In “Between Two Kingdoms” Jaouad writes about her exchanges with a man named Quintin Jones. Jones, who introduces himself to her as “Lil GQ,” read her columns while on death row. He’d written from a place of recognition — one trapped person to another. After her transplant, she visited him in prison. But the week her book was released, he was given an execution date. Jaouad was devastated. She threw herself into the movement to get his death sentence converted into a life sentence. It didn’t work.

On the morning of his execution, Jones was granted four hours of phone calls. He spent them with Batiste and Jaouad. “It was unbelievable because we were talking in the future tense, knowing that the future wasn’t going to come to pass,” Jaouad said. “He talked about coming to visit us, hanging out in our garden. We were all just choosing to live in that space.” She tried to explain the suspension. Their conscious decision to be outside of time.

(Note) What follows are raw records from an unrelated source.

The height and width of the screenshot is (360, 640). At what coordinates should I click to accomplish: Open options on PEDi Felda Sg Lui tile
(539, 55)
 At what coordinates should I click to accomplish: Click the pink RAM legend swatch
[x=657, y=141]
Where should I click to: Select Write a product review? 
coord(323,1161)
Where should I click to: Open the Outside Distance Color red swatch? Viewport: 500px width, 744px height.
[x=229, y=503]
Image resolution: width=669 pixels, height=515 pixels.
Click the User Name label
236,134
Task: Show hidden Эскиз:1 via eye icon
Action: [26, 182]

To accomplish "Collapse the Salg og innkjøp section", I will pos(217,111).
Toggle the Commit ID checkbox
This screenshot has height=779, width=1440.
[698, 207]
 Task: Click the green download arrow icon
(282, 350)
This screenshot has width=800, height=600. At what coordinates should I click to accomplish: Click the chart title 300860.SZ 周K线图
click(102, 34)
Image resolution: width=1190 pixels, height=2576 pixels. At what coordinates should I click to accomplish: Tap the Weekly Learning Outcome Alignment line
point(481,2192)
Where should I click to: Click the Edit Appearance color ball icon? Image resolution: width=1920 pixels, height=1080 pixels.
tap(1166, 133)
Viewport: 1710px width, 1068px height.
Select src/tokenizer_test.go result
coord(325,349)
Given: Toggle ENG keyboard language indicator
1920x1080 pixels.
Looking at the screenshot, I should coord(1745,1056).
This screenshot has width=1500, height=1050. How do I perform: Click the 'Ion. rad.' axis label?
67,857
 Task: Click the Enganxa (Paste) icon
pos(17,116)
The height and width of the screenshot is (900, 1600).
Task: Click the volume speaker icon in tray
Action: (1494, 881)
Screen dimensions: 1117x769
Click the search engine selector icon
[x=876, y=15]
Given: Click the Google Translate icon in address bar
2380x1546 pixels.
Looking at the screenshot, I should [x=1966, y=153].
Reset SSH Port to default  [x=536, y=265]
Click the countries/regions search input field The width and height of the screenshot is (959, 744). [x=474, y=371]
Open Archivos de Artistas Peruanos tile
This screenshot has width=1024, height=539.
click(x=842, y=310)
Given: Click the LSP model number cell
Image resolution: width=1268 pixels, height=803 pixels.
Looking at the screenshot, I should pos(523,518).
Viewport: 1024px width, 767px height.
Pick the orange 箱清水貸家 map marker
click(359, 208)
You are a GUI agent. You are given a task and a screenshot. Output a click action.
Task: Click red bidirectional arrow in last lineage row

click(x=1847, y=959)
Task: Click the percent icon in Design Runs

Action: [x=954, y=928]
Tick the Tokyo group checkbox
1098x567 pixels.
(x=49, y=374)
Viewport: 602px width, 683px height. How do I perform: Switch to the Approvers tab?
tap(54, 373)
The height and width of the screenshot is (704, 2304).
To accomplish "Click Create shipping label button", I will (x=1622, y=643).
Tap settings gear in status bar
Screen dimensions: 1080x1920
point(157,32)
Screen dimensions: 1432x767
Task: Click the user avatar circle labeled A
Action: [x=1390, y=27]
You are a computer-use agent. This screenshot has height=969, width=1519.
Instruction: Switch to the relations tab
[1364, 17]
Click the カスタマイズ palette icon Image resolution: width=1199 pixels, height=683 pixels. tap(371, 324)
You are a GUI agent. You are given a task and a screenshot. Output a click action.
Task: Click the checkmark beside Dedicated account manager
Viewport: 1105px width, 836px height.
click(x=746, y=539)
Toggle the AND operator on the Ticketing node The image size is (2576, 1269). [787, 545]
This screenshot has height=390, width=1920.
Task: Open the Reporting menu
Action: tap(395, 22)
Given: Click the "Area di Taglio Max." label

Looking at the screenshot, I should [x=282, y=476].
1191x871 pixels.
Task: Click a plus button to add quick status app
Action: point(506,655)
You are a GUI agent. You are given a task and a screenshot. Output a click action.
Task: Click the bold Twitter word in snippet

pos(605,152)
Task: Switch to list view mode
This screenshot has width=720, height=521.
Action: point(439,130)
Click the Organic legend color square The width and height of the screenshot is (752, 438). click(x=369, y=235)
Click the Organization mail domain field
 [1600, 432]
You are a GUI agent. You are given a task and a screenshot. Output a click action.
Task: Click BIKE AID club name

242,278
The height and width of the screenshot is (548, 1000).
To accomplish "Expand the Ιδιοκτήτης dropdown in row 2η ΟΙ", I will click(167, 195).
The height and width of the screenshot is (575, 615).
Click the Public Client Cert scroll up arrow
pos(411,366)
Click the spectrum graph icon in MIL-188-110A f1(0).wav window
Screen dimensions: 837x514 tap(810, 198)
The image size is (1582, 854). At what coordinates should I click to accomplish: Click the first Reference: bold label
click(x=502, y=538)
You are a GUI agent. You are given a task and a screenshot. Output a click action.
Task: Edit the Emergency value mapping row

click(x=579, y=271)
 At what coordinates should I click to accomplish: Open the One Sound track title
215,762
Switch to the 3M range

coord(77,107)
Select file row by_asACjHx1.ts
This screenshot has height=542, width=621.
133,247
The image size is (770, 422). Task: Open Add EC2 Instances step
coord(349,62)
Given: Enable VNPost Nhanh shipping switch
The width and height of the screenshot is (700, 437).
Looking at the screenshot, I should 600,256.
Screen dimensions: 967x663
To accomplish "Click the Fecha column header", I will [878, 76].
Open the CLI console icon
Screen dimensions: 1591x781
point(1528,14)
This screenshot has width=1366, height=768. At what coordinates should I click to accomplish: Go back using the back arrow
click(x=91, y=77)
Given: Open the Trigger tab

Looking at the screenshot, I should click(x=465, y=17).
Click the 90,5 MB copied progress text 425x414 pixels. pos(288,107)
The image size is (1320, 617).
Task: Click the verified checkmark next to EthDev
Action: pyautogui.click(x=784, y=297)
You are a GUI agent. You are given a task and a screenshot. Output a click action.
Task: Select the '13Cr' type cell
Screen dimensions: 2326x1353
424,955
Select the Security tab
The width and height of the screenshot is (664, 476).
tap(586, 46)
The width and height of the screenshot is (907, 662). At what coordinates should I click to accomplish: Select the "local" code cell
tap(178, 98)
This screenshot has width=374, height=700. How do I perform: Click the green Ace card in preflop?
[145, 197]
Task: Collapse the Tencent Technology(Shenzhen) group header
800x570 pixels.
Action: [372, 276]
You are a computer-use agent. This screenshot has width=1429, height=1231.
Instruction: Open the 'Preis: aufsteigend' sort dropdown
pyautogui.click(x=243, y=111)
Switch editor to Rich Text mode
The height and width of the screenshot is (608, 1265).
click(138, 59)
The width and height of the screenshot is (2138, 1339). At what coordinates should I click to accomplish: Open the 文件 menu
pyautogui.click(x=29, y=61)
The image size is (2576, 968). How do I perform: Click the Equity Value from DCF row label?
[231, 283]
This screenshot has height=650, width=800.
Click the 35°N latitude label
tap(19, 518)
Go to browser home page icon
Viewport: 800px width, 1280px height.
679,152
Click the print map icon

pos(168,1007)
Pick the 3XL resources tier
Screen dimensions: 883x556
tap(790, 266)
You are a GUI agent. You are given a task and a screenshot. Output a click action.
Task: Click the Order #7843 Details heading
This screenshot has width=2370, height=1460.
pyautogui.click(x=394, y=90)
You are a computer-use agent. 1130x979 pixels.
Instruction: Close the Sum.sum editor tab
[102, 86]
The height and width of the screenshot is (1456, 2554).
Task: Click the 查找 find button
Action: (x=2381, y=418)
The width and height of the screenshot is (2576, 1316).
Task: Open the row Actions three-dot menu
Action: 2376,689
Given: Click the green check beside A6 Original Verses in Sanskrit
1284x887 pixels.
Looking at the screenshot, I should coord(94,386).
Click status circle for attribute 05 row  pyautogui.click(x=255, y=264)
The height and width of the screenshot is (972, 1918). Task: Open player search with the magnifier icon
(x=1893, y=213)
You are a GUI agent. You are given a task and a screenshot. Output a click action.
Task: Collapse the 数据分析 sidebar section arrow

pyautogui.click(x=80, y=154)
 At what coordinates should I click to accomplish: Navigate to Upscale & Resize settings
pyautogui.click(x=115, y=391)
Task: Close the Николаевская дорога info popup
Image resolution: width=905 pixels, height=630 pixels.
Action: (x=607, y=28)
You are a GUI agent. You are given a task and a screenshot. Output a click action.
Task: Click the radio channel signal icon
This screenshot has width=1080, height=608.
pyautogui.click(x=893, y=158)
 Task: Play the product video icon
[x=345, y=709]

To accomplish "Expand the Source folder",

Lately, Jaouad is forcing herself to make plans. She sees it as an act of, “necessary optimism,” that she has committed to write two more books. One will be a work of painting and prose that Jaouad has titled “Drowning Practice.” The second will be a book about journaling, incorporating writing prompts. She will show her work at the art center ArtYard next summer.

A few weeks ago, Jaouad traveled to Seattle and was walking outside, suddenly under a torrential rain. Someone rushed to offer her an umbrella. “I was like, ‘No, I’m good,’” Jaouad remembered. She wanted to feel the rain on her face. Back in New York, she let herself fantasize. Not about prizes or red carpets, but about some unspecial rainstorm a decade from now. How incredible it would be not to feel new, she said. “If I’m around, I’ll want the umbrella.”